As I flipped through the pages, looking at the images of urban observations of New York City from the 1970s, I was enthralled by the technique as well as the substance of the material. Whyte and his team were capturing the intriguing, sometimes curious ways in which people adapt small corners of urban space and their habits and practices and rituals. The pace and momentum of pedestrian movement is intriguing. Without assuming anything in particular, Whyte’s work was capturing movement in a seductive way — even small scale jolts and shifts and gestures. Someone moving a chair just a small bit to indicate that he is not attempting to invade someone’s microlocal private space. You see the “fast-movers” bobbing and weaving quickly around a phalanx of slow moving tourists, window shoppers or a more elderly pedestrian.

Wonderful, intriguing stuff. Sold. Hooked. What’s the brief? Oh, what would I do? Follow footsteps and curiosities, I guess. I was curious — how can the momentum and pace and speed (or lack thereof) of the urban flows be captured, highlighted, brought into focus and revealed in such a way as to visually describe time, movement, pace, scales of speed and degrees of slowness?

There is lots to say about Whyte, I am sure. I have only begun to scratch the surface of this well-known urban sociologist, explorer, scout, observer. But, for the purposes here what happened as a result of this brief conversation with Jan was something that spread through the studio — a bout of curiosity that led to another, other project. It started simply by wondering if the observational studies that Whyte had done both in this book and in other projects could be done today? And, if so — what might they observe? What might be the questions? By what principles and assumption would small urban spaces be explored?

A copy of the films Whyte had made was secured in short order. Simple observations from ground level as well as from carefully chosen vantage points up high, above the ground. This intrigued me. There had been a project in the studio this time last year with things placed high for observational purposes (high chairs, periscopes, etc.) and it was filed away in the “lost projects” binder, so this seemed perhaps a way to revive that thinking. Over the course of a week, I made four trips to Home Depot, Simon jigged a prototype bracket on the CNC machine, and I had a retractable 36 foot pole that I imagined I was going to hang a heavy DSLR off of — it scared the bejeezus out of me and required two people to safely raise up. Too high, too floppy.

Another pole — 24 feet. Daunting but serviceable. It retracts to 8 feet, which is still quite high, but the range made it worth the embarrassment. After a brief bang around the reputation and suggestion networks, a wide field of view camera was identified and two ordered. Two cameras, secured to the pole produced a fair resolution, very wide field of view for displaced observations from a peculiar point of view. Good enough.

Penn Station Still Observation from Julian Bleecker on Vimeo.

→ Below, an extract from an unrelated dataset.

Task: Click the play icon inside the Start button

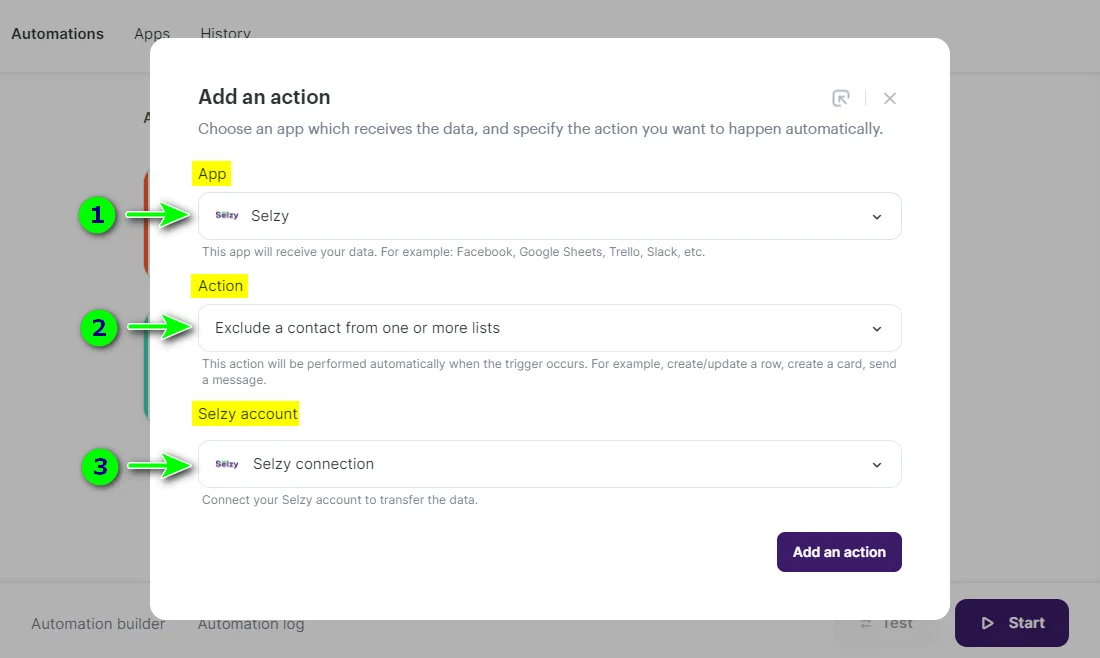Action: [989, 622]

Observation apparatus deployed at 7th Avenue main entrance to Pennsylvania Station, NYC, capturing ingress & egress flows, pedestrians waiting, deciding, waking up in the morning upon hitting the sidewalk, &c. The slow-scan mode highlights things which are not moving and therefore often discounted as to their import such as, for instance, the two peculiar characters to the far left who scarcely move (and were still there at the end of the day, around 7pm!), defensible space obstacles in the form of potted plants, people who wait for things, time to pass, people or taxi cabs, &c.

A notion interpreted and brought into focus by Rhys Newman.

Friday June 19, 16.17.17

15th Street and 5th Avenue, New York City.

Using some generative algorithms to show neutral zones of flow and highlighting areas of relatively stable inactivity. Somewhat mitigated by the windiness of the day which caused the cameras to move quite a bit.

Whyte was intrigued by the movement, flows, behaviors, but also emphasized the engaged observations — pen and paper, not just measurements and statistics. He was observing and analyzing both statistically — flows of people per time period over various widths of sidewalk, for example — as well capturing those things that one misses in abstracted data sets. In the film, his avuncular tone draws our attention to small curious practices. Things like someone to moving a chair in a public open space barely a few feet from where it was so as to indicate to a nearby fellow New Yorker that they were not intending to impose upon their public-privacy.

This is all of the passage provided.